(EXCERPTED DATA begins)

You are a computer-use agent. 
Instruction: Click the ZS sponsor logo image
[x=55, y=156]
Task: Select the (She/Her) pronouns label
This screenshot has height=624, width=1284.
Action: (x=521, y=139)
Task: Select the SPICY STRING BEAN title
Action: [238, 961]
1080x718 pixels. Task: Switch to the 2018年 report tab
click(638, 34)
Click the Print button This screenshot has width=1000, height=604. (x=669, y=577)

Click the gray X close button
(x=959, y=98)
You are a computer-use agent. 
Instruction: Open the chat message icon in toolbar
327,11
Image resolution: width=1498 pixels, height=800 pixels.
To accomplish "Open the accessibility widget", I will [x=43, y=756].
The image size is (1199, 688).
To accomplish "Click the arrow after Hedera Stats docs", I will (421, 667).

(EXCERPTED DATA ends)

GOAL OF THE EXERCISE: Counting only lines that hold the word "accomplish", state how many there are in the data. Write the number alone.

RESPONSE TO THE TASK: 2